> [STATED EXERCISE]:
In the skimmer forum thread, rewrite the passage from "Just wanted to clear" up to and including "the retailer NAFB!", changing "retailer" to "store".

# Bubble Magus Curve 5 Cone Skimmer



## Nighttrooper (Apr 19, 2011)

Anyone know where i can get Bubble Magus Curve 5 Cone Skimmer locally?

Thanks


----------



## uniboob (Dec 29, 2012)

I have them in stock. St Thomas. PM sent 


Sent from my iPhone using Tapatalk


----------



## loonie (Mar 29, 2008)

You need to order from Reef Supplies or (petnsands I think, they are Canadian online retailer, not sure of correct name). The other way is to order from china but the shipping will cost you a bomb but ensure its 110v for Canadian use. What fishstreet and some of them have is for Asian country use 220v. You need to do research as to price and compare whats best for you.


----------



## uniboob (Dec 29, 2012)

And you could order from Bean Bag Frags  they are Canadian and online as well  




Sent from my iPhone using Tapatalk


----------



## altcharacter (Jan 10, 2011)

Order from bean bag. Jerry is an awesome guy and local to boot. I once heard he is a nudist and frags nekkid!!


----------



## Nighttrooper (Apr 19, 2011)

I guess the only way to get it is via online. i was hopping to buy it locally. (within 1hr away from scarborough).


----------



## altcharacter (Jan 10, 2011)

If you buy it from bean bag I might be able to pick it up for you and being it back to Toronto. I need to see jerry before the BBQ anyways


----------



## Nighttrooper (Apr 19, 2011)

I was told WiseGuyAquatics has it in stock.


----------



## UrbnRzqr (May 31, 2013)

My cousin got one from NAFB, I picked up a curve 9 from there as well. Not sure eif they restocked though.


----------



## lloydj (Apr 10, 2009)

+1 on bean bag.


----------



## uniboob (Dec 29, 2012)

lloydj said:


> +1 on bean bag.


I can bring any bubble magus to BBQ. Anything I don't have in stock, I can bring in with a deposit so I know you are serious.










Sent from my iPhone using Tapatalk


----------



## mauricion69 (Sep 4, 2013)

Did you end up buying this skimmer?


----------



## uniboob (Dec 29, 2012)

I still have a few in stock.


----------



## mauricion69 (Sep 4, 2013)

I have one.. Pump stopped working, and distributor replaced it. Couldn't be happier


----------



## uniboob (Dec 29, 2012)

mauricion69 said:


> I have one.. Just wanted to warn OP of the great quality and customer services that Bubble Magus has to offer. Pump crapped out after 7-8months


I have sent you a PM


----------



## mauricion69 (Sep 4, 2013)

Just wanted to clear something up. I was under the impression that the Bubble Magus distributors werent doing their part to fix a warranty issue when in fact it was the retailer NAFB! 
I wanna thank Jerry from BeanBagFrags, who had nothing to do with this problem for helping get this resolved.
The distributors for Bubble Magus are sending a new pump out to replace the unit that died on me.

> [STORED RECORDS]:
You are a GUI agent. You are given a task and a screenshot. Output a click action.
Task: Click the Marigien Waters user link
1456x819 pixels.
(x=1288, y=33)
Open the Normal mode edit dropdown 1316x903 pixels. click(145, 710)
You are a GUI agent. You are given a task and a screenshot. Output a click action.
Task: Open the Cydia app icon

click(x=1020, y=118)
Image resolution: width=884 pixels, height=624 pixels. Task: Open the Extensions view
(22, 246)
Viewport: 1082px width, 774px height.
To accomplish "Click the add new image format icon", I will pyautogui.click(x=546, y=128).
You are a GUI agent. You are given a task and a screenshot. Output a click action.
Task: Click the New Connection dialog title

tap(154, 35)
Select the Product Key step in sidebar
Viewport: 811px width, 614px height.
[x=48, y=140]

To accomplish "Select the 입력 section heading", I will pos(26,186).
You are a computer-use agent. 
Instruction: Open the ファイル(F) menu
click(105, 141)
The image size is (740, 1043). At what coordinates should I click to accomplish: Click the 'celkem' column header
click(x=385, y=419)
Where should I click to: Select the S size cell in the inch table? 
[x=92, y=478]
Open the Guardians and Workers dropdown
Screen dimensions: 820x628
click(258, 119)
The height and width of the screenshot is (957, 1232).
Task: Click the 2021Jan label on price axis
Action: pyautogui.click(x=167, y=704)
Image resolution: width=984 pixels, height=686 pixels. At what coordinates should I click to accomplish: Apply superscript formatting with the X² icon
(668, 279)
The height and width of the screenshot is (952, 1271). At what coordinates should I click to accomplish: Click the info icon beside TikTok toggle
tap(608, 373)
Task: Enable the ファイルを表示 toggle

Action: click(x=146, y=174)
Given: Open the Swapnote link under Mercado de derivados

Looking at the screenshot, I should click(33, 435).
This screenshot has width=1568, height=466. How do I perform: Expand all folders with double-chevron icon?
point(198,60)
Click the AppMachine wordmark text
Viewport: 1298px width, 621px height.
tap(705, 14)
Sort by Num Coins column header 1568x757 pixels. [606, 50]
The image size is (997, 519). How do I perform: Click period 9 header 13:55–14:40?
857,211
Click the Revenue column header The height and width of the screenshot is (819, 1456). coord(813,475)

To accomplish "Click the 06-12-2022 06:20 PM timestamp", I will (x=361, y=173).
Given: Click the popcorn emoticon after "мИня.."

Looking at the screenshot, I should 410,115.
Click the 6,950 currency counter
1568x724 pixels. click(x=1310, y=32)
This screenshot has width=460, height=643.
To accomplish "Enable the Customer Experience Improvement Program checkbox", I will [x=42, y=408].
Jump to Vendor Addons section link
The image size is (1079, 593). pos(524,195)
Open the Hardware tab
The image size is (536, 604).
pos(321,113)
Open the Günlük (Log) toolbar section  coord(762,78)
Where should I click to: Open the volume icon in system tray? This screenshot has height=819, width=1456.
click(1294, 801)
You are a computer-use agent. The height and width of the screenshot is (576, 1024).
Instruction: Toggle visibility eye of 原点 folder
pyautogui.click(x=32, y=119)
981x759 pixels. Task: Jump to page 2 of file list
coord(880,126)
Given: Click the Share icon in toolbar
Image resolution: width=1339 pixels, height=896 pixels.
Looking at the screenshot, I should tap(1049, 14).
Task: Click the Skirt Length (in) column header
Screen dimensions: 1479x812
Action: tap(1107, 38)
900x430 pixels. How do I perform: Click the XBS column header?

> [CORRECT ANSWER]:
Just wanted to clear something up. I was under the impression that the Bubble Magus distributors werent doing their part to fix a warranty issue when in fact it was the store NAFB!